JB: Josephine Birch is an award winning author-illustrator, printmaker. Working primarily on location, Josephine makes drawings on site bringing works back to the print room to allow memory and sense of place to direct the process. She is interested in how memory is affected and changed by recall. Josephine describes location drawing as a mesmeric activity that allows for memories to flow through her mind whilst focus is sustained on an unrelated subject. By collaging her prints together, combining immediate and forced memories she can create new works that reflect her drawing/thinking process. Josephine wants to create large scale works that engulf a viewer, like an overwhelming memory which stops you in your tracks, blurs your vision, takes over.
FP: Flavia Pinto is a printmaker and young mother, who specialises in all forms of intaglio.
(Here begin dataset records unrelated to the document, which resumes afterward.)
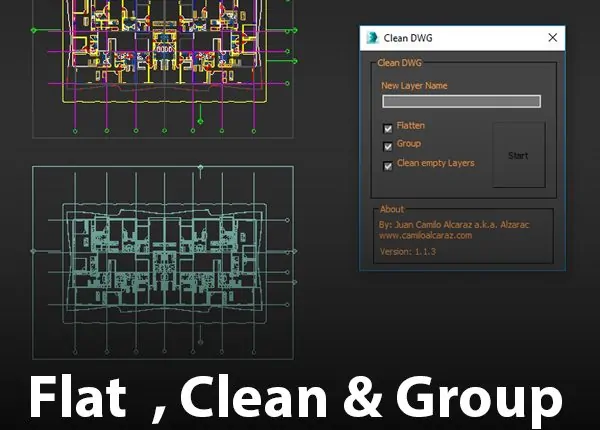600x430 pixels.
Task: Click the New Layer Name text field
Action: coord(461,101)
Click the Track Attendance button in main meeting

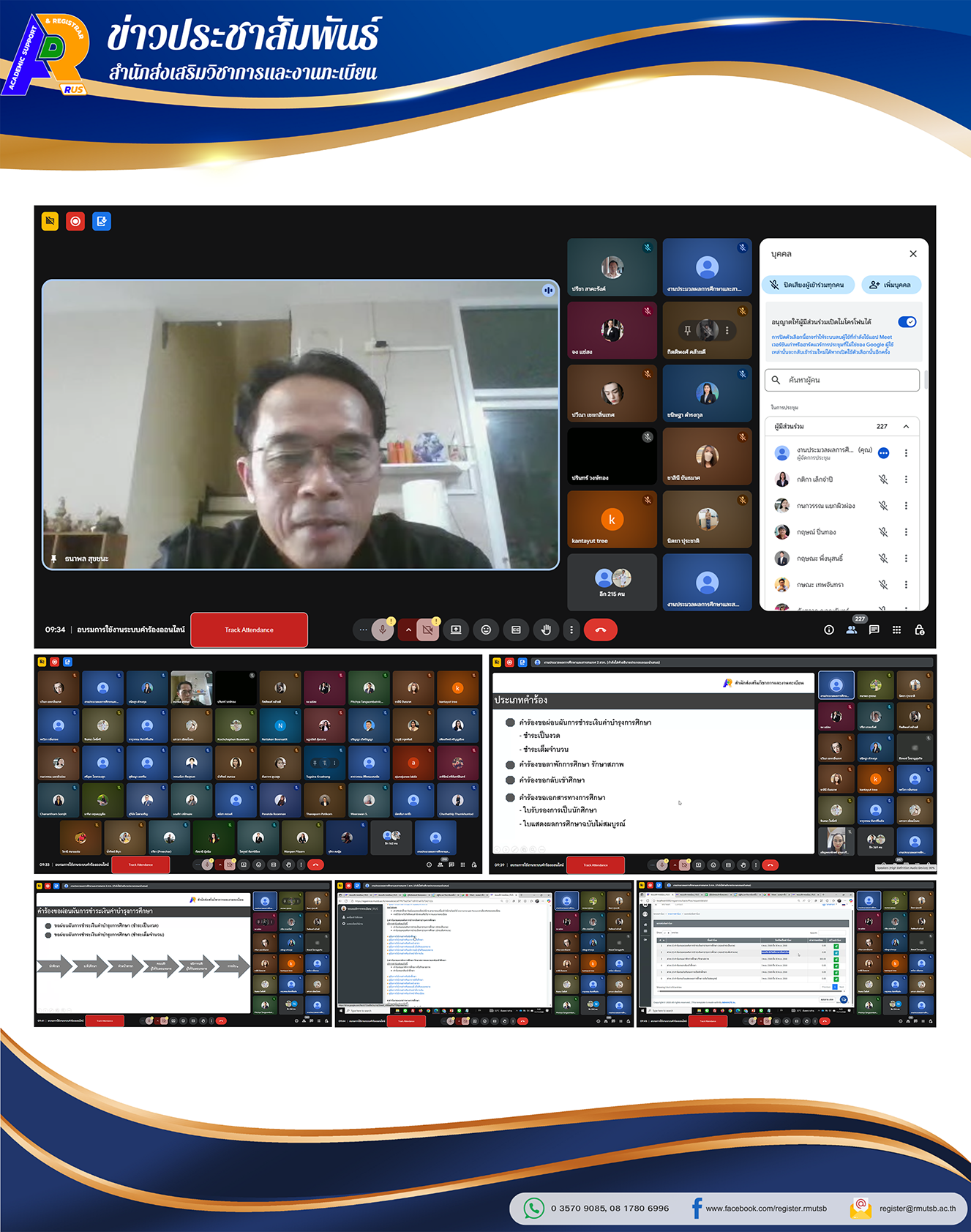coord(249,630)
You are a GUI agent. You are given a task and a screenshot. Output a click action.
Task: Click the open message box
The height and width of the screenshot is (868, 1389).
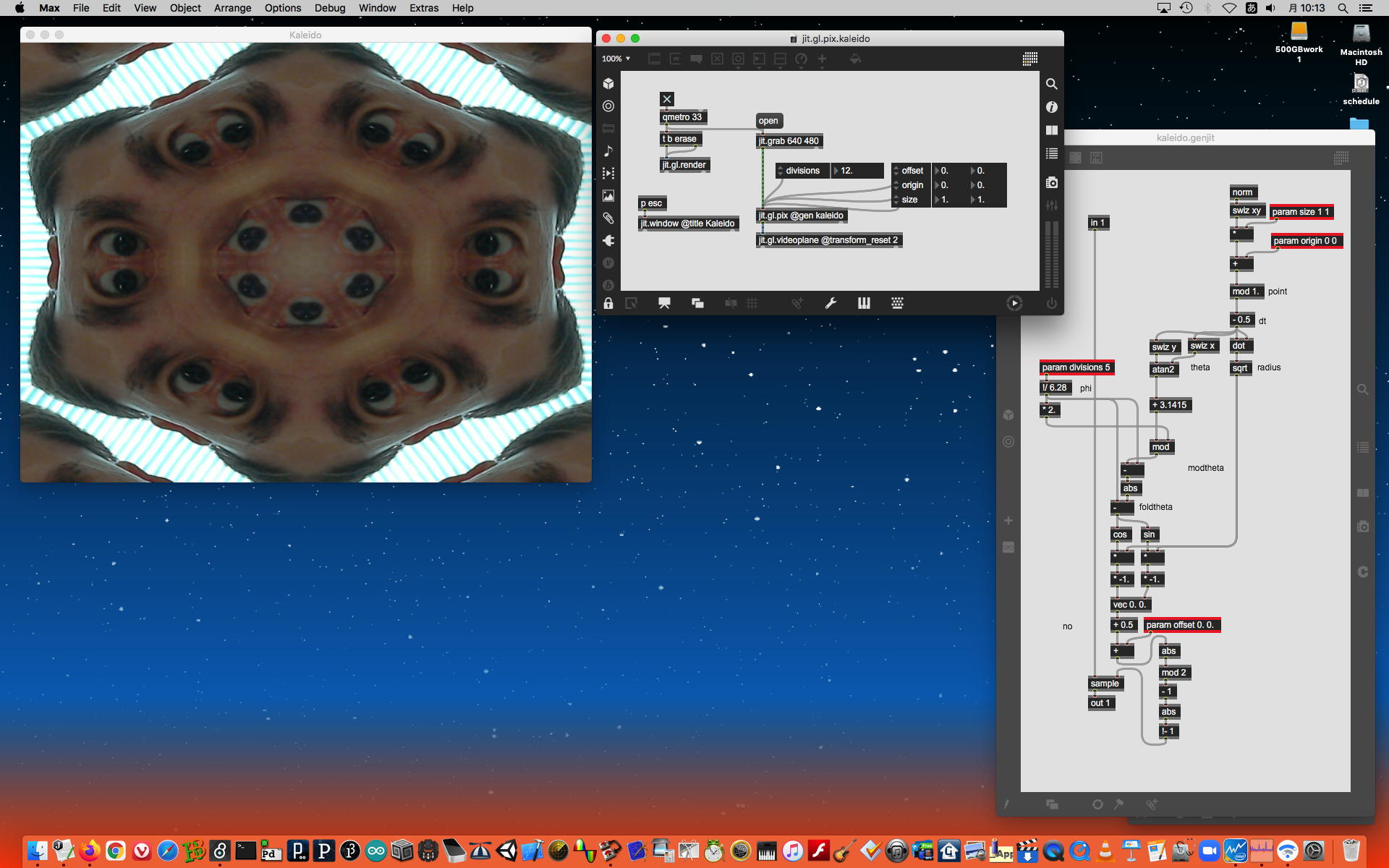(x=768, y=121)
Her work sets out to record and beatify the world around us, especially the natural world; to achieve this she makes careful, detailed drawings from observation, which she later partially submerges in acid baths, cuts into smaller shapes, leaves to rust. Her practise of constantly transforming images is a reflection both on the ever-changing qualities of material life itself, and on the possibility that multiple truths can co-exist – after which things become what we believe them to be. Alongside teaching, she is currently developing a new project involving screen printing her images in large scale and re-combining them to form suggestive, mismatched print ‘collages’.
What drew you to each other’s practice?
Even though we did not know this at first, both of our creative practises’ foundations were very much drawing – and sketchbook – based. Drawing-based practises are still relatively niche, so it’s always refreshing to meet another young artist whose work is led by this medium. Josephine’s familiarity with drawing and skilled, expressive mark-making was thus one of the first things that stroke Flavia: ‘of course, both of us are printmakers, and both our practises are centred around the natural world; but more than that, we both have a very immediate and intimate relationship with our subjects, feeling most at home when drawing on-location, and that shows in our work’.
Josephine, who is always interested in finding ways to talk about the natural world and rural life in exciting ways, was intrigued by the delicacy of Flavia’s mark making, the concentration given to depicting natural forms with confidence and the contemporary feel of her cut ups. ‘I find it validating to meet a like minded emerging artist with an ambition to make contemporary work about landscape, natural forms, rural life, whilst pushing boundaries in process and concept’.
It was only when we met up to consider a 1:1 FUND application that we realised both of us were working towards larger pieces; Josephine’s goal of make immersive, space-sensitive images combining perfectly with Flavia’s ideas of large panelled images, and the size limitations of printing with a press.